Poetry in People’s Park, Berkeley, originally uploaded by yaznotjaz.
My new buddy recently introduced me to the poetry slam at MACLA and upcoming open mic nights at Blue Monkey in downtown San Jose [Blue Monkey! The name just makes me laugh and think of Baji, my favorite robot monkey pirate], then I also attended the Poetry for the People reading one evening last week in Berkeley, and will be at the Mohja Kahf reading in San Francisco this Monday, so April has been all about poetry appreciation. I hope you knew that April is National Poetry Month, otherwise, that’s it, we just can’t be friends anymore. I’ve been subscribed to receive a Poem-A-Day from Poets.org in my email inbox since last year, and what’s even more rocking is coming across pieces of poetry on my usual online haunts like weblogs and flickr.

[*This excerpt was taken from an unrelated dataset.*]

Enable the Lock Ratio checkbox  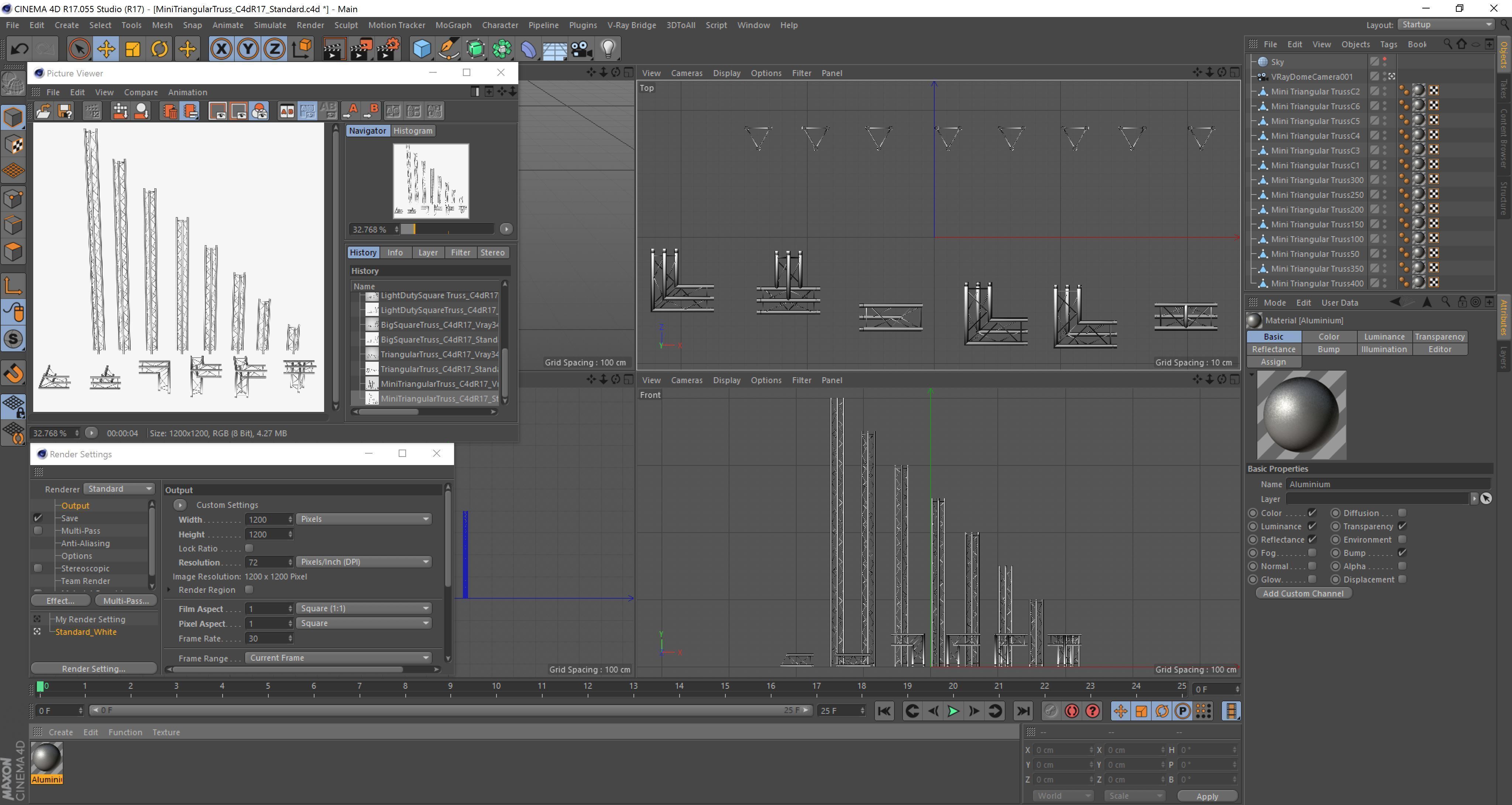pos(249,548)
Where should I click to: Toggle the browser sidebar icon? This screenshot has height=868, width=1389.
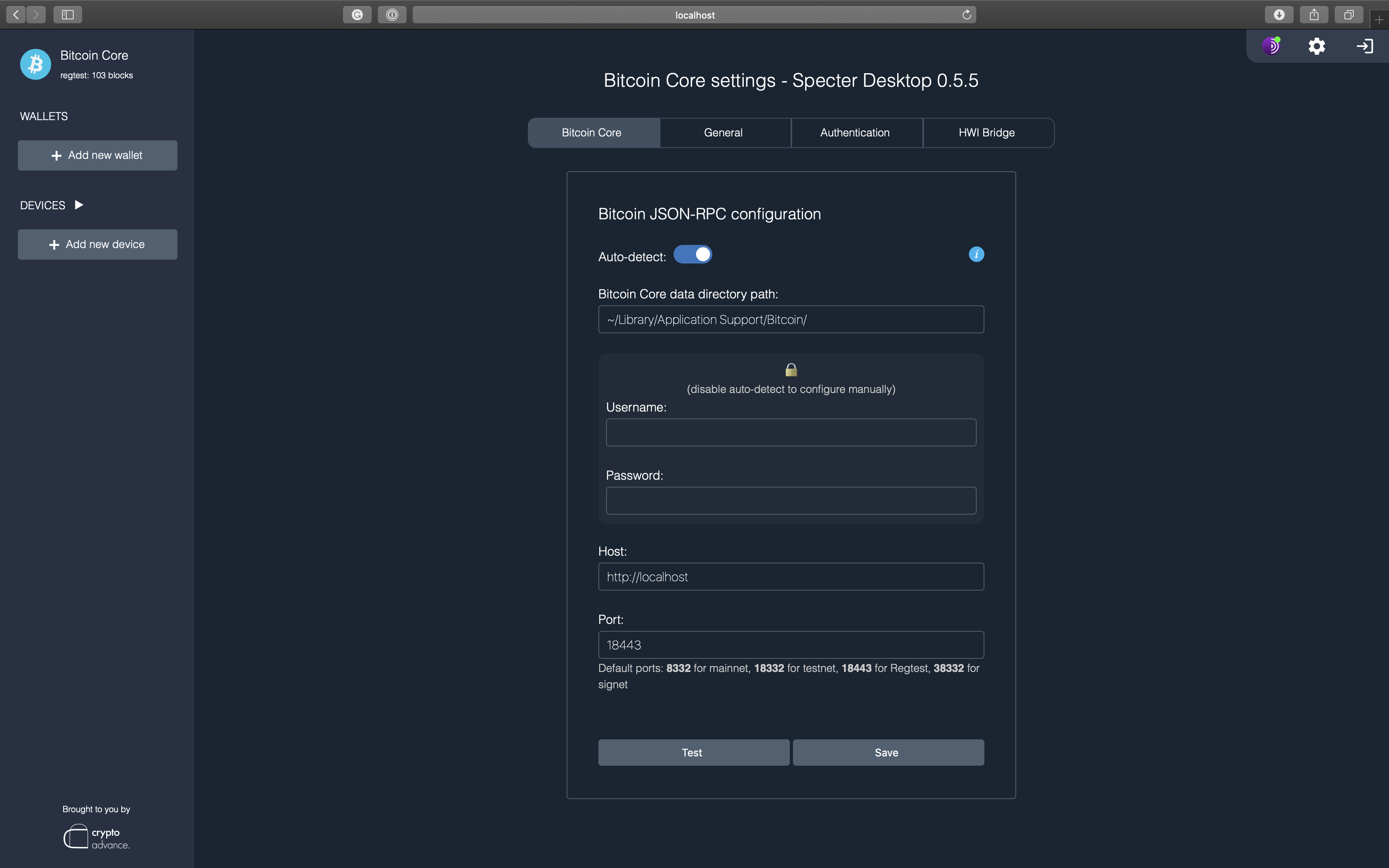[x=68, y=15]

[Click each of the direct links below, to access the poems in their entirety.]
Brimful, who writes so beautifully about San Francisco like no one else can, posted Reverie by Bhikshuni Weisbrot:
I may take a moment or two
to settle and see the multicolored
glory of fall,
pressed flat and sodden
after a day of rain,
a season at its peak of beauty
full but fragile
so you know from experience,
bound to disappear.
The next day, she shared Atlantis—A Lost Sonnet by Eavan Boland:
what really happened is
this: the old fable-makers searched hard for a word
to convey what is gone is gone forever and
never found it. And so, in the best traditions of
where we come from, they gave their sorrow a name
and drowned it.
Ganesh posted Louise Glück’s Averno: Part I, Poem 4:
How privileged you are, to be still passionately
clinging to what you love;
the forfeit of hope has not destroyed you.
This is the light of autumn; it has turned on us.
Surely it is a privilege to approach the end
still believing in something.
The New York Times review of “Averno” also quotes some lovely lines from Glück’s various poems; I think I shall have to buy this book.
Baraka’s Poetry Monday focused on Su’ad Abdul-Khabeer:
Young men in fitted caps
deep in sly glances,
Others offer courtesies in appreciation.
Women honor us openly or
with their arrogance,
And the press
can’t get enough of us.
See, clothes do not hide the woman
They announce her.
To cover or not to cover
Is not my battleground.
I don’t know how I never found Madlyne on flickr until two weeks ago, but her jarring photograph was captioned with Naomi Shihab Nye’s poem, Kindness, and I knew we’d have to be friends:
Before you know what kindness really is
you must lose things,
feel the future dissolve in a moment
like salt in a weakened broth.
What you held in your hand,
what you counted and carefully saved,
all this must go so you know
how desolate the landscape can be
between the regions of kindness.
How you ride and ride
thinking the bus will never stop,
the passengers eating maize and chicken
will stare out the window forever.
I don’t know exactly what a prayer is.
I do know how to pay attention, how to fall down
into the grass, how to kneel down in the grass,
how to be idle and blessed, how to stroll through the fields,
which is what I have been doing all day.
Tell me, what else should I have done?
Doesn’t everything die at last, and too soon?
Tell me, what is it you plan to do
with your one wild and precious life?